A long history of resistance to self-service
NEW YORK – Poor Oregon. Not content with being one of only two states to still ban self-service stations, it may soon decide to limit the number of automatic checkouts in a store to two. That would be the practical effect of the Grocery Service and Community Protection Act, a proposal unions are pushing for the November ballot.
I love Oregon, one of the most beautiful states in the country. And I understand that cashiers are worried about their jobs. But the restriction is a bad idea, the latest in a long line of special interest limits on purchases that have ended up in the trash of history.
When we are debating the wisdom of limiting autonomy, the burden should always be on the side arguing for less freedom. So what is the case in favor of restriction? According to Portland’s ABC television affiliate, Oregon AFL-CIO President Tom Chamberlain said the unions have taken up the issue because they believe vending machines are part of a “strategy of ‘deliberate enterprise’ aimed at reducing labor costs and eliminating jobs.
He also said it had a disproportionate impact on workers of color and posed a challenge for customers, especially the elderly and people with disabilities.
While “color workers” add a nice contemporary twist, the argument isn’t all that different from those that have been made against almost all efforts to make shopping easier for customers. Many freedoms that buyers now take for granted were fiercely opposed by powerful interests and the regulators who listened to them. Here it can be instructive to take a brief trip through history.
Let’s start with Oregon’s controversial ban on self-serve gas stations in most states. The ban was the subject of much mockery, but when it was passed in 1949, the legislation was hardly unusual. At least a dozen states, as well as a number of major cities, have banned self-service stations in whole or in part.
Looking back, it’s easy to see this as interest group law, but at the time the bans were championed as progressive, protecting the safety of a public who might otherwise cause gasoline spills and even fires. Localities that banned stations considered themselves morally superior to those that did not. In 1947, a Pennsylvania newspaper mocked the self-service stations that were popping up in Southern California as “tourist attractions” that only survived because the “pretty girls” on roller skates took over. your money but forced you to get your hands dirty checking your tire pressure and cleaning them. your own windshield.
But self-service was suddenly everywhere. Butcher shops worried about large grocery stores where meat was waiting, pre-cut and pre-packaged, for the consumer to make his choice. In 1949, after self-service meat counters became a big hit in suburban Chicago, unionized meat cutters organized against a proposal to allow them inside city limits. The Chicago Tribune editorialized that the union is bothering consumers tired of the “bottleneck” at the meat counter, not to mention staying on track with technological advancement. (Self-service meats had become possible due to the rise of relatively inexpensive refrigeration.)
We don’t think of choosing pain relievers and vitamins off the shelf these days, but once upon a time, resistance to the practice was just as strong. In the 1950s, pharmacists in Pennsylvania demanded a ban on drugstore counters in self-service food stores, arguing that allowing them to harm consumers. Around the same time, the Minnesota Pharmacy Board passed a rule prohibiting pharmacies from selling “any item” except behind the counter, a ban that led to a lawsuit challenging its constitutionality.
Spend a generation. Think of something as simple as going to an ATM to get money. In the late 1970s, when machines were new, local banks successfully pushed many communities to ban the use of the machines by consumers whose accounts were located in other states. Representative Frank Annunzio, a powerful congressman from Illinois, warned that the use of ATMs amounted to “a gigantic game of Russian roulette.”

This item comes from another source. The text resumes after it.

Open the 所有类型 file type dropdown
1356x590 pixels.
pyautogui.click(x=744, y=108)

All of this to say that efforts in Oregon to restrict automated payment channels fit into a common, albeit reactionary, historical pattern. Of course, we all hate that advancements in technology put people out of work. Presumably, there were those who hated the same tendency when it engulfed butchers and drug addicts. But in the end, buyers still preferred not to wait at the butcher or drugstore counter.
The time spent in line is a cost to the consumer. Like precut meats and drugs on the shelves, automated checkout lines make shopping in stores cheaper. If protective legislation keeps purchasing costs artificially high, consumers will simply shift more of their spending to the online world.

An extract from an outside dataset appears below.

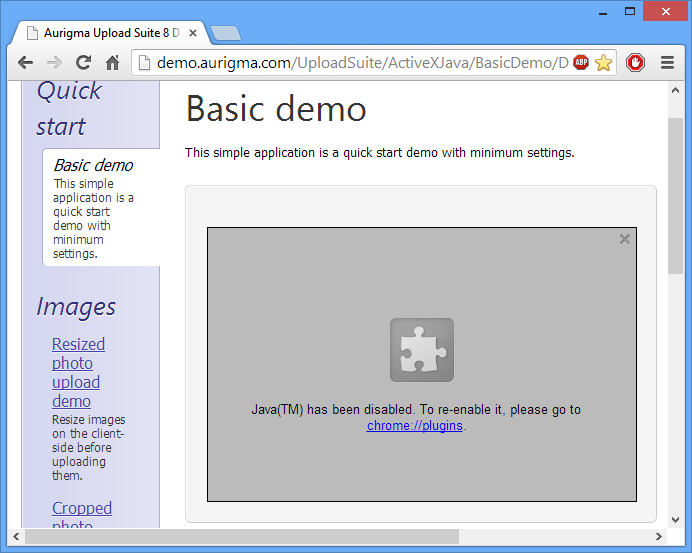This screenshot has height=553, width=692.
Task: Click the address bar URL field
Action: (x=360, y=63)
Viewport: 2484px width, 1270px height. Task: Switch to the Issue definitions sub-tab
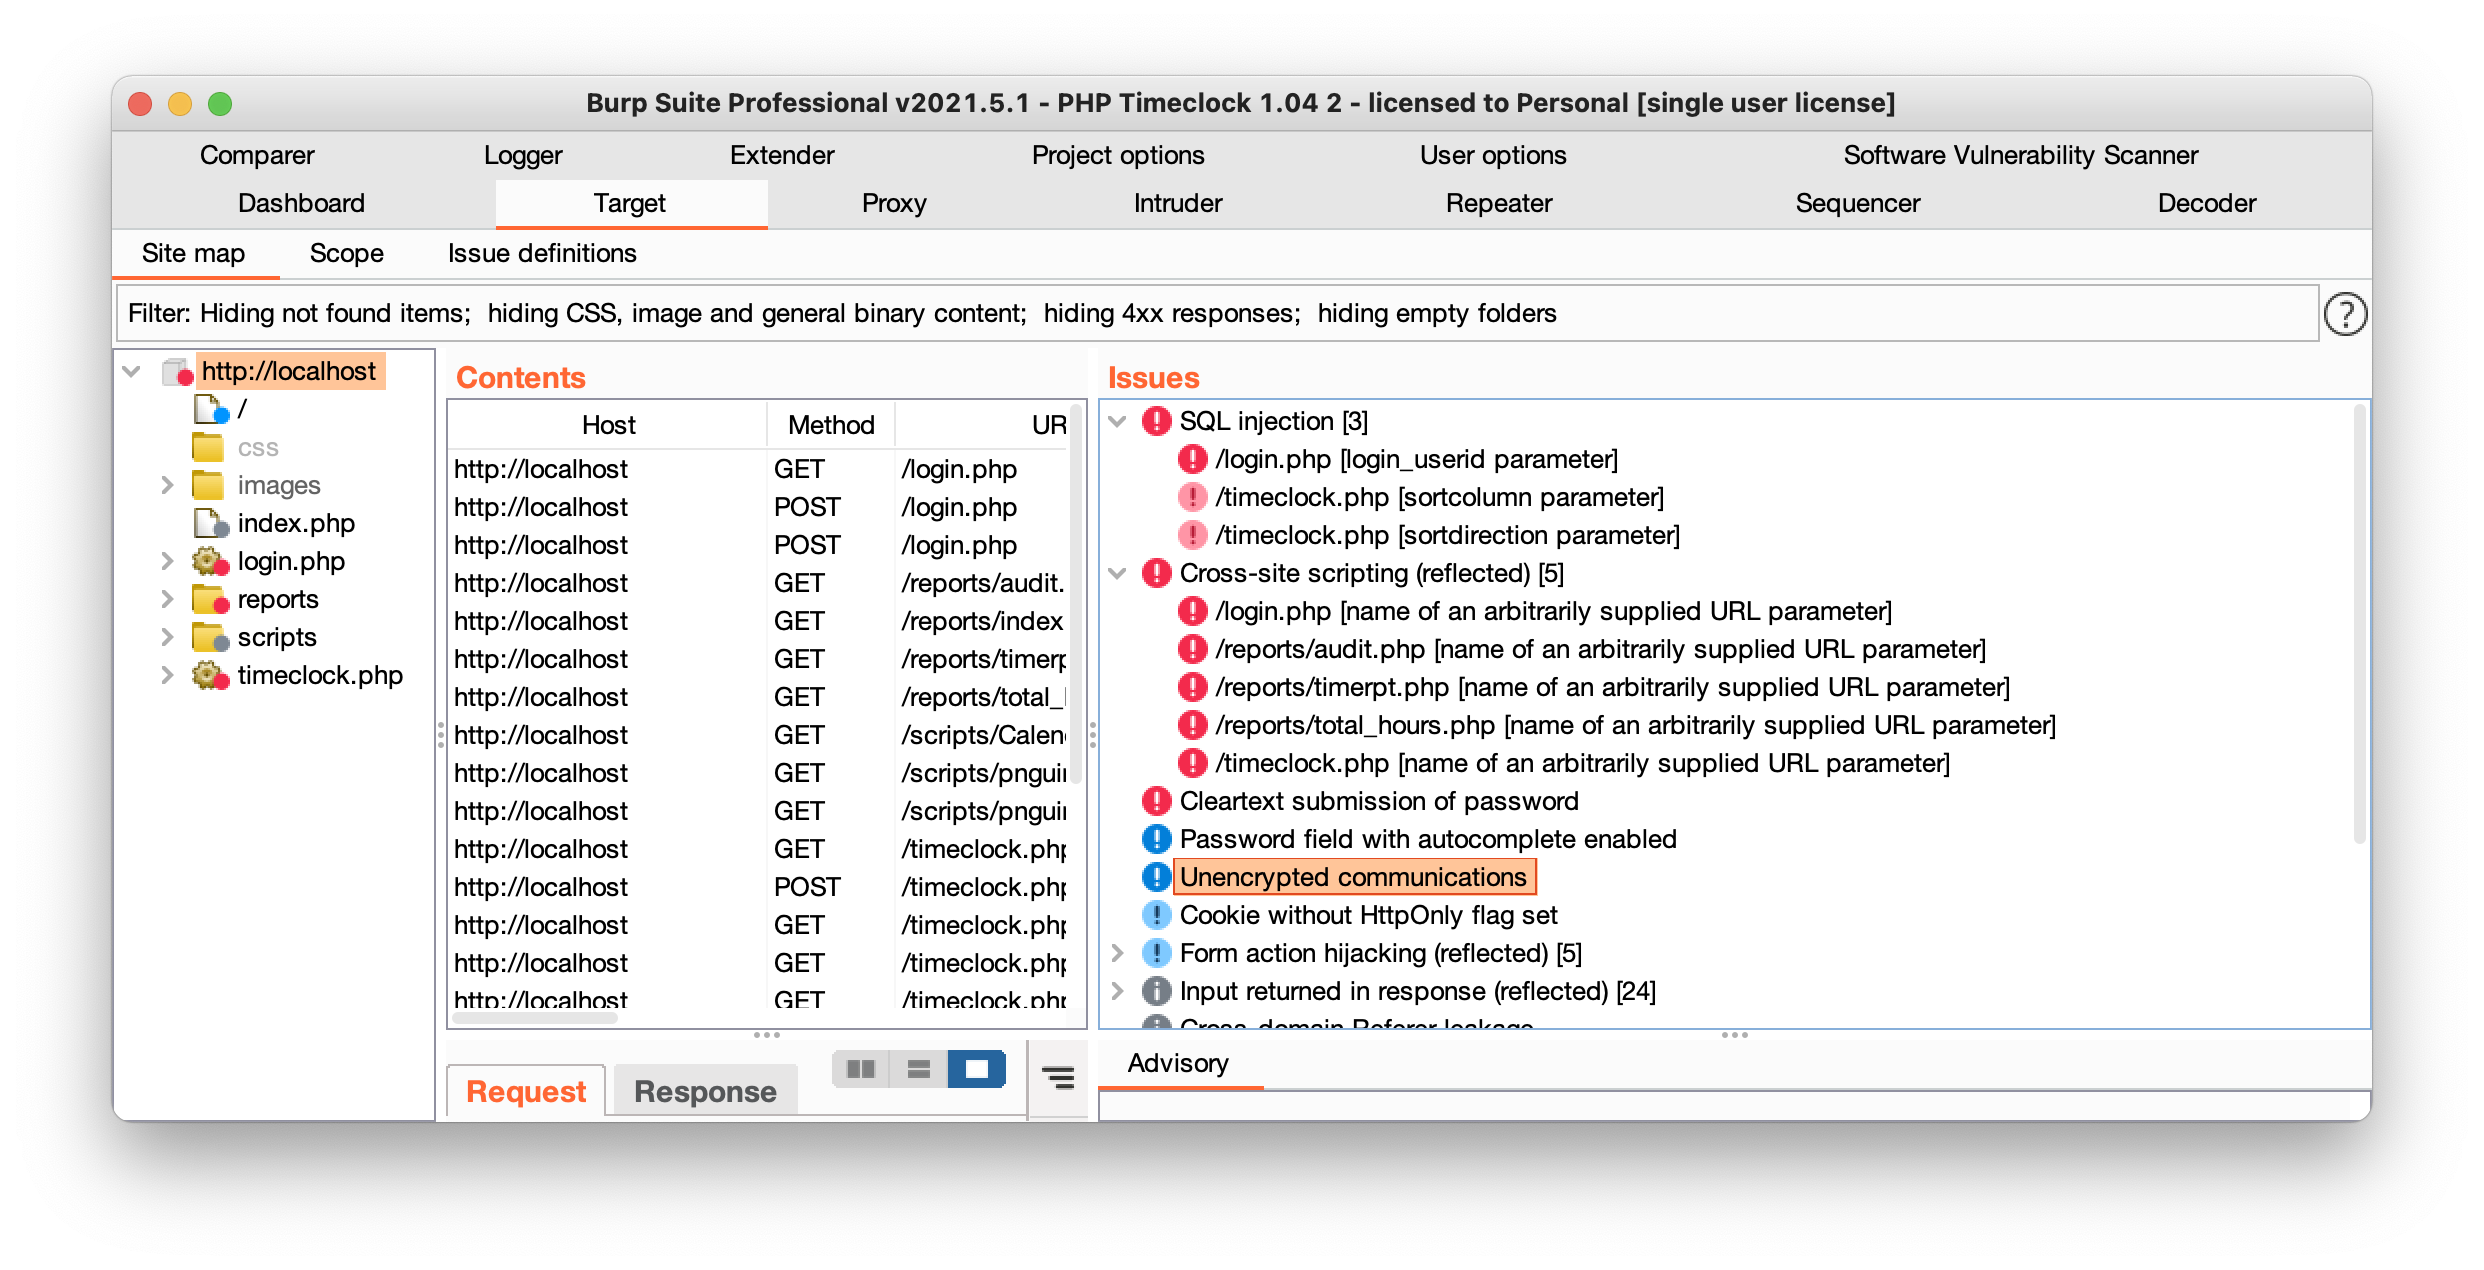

Granted, not everyone will calculate utility the same way. The Internet is full of calls to boycott ATMs. Some buyers, in solidarity with potentially displaced workers, refuse to use them. These are reasonable matters of private choice.
But to limit the freedom of consumers to make up their minds is to subscribe to a protectionist tradition that history has wisely set aside.
Stephen L. Carter is a Bloomberg opinion columnist.